Le projet de loi sur l’audiovisuel

L’examen du texte par les députés était prévu pour le 24 juin. Il prévoyait le regroupement des entreprises du service public du secteur de l’audiovisuel. Cette réforme portée par Rachida Dati n’aura pas lieu.

Le projet de loi sur l’agriculture

Adopté le 28 mai dernier par l’Assemblée nationale, il devait poursuivre sa route au Sénat le 24 juin. Ce texte répondait à la crise dans les campagnes françaises en facilitant, notamment, l’installation des jeunes.

Ces projets de loi ne sont pas les seuls à être purement annulés. D’autres textes sont aussi avortés : le vote sur la loi de règlement budgétaire, la réforme constitutionnelle du corps électoral en Nouvelle-Calédonie et la réforme du droit du sol à Mayotte.

Les réformes menacées

Les réformes, dont l’examen par le Sénat a déjà commencé, ne sont pas abandonnées. En revanche, leur avenir reste incertain.
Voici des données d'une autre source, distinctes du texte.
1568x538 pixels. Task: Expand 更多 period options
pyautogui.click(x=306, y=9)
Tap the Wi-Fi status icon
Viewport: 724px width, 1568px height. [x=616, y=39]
Le projet de loi de simplification de la vie économique

En raison de la dissolution de l’Assemblée national, le vote de ce texte par le Sénat est ajourné. En revanche, l’examen du texte par les deux chambres est terminé. Cette mesure a pour objectif d’alléger la charge des entreprises, notamment les TPE-PME, en simplifiant le bulletin de paye, la résiliation des assurances, la médiation avec l’administration, etc.

Le projet de loi pour le développement de l’offre de logements abordables

Très critiqué, ce projet de loi, porté par le ministre Guillaume Kasbarian, prévoyait d’intégrer le logement intermédiaire dans les quotas de la loi SRU (qui impose un quota de 20 à 25 % de logements sociaux à 1 100 communes). Ce texte, présenté comme une solution à la crise du logement, pourrait être également avorté.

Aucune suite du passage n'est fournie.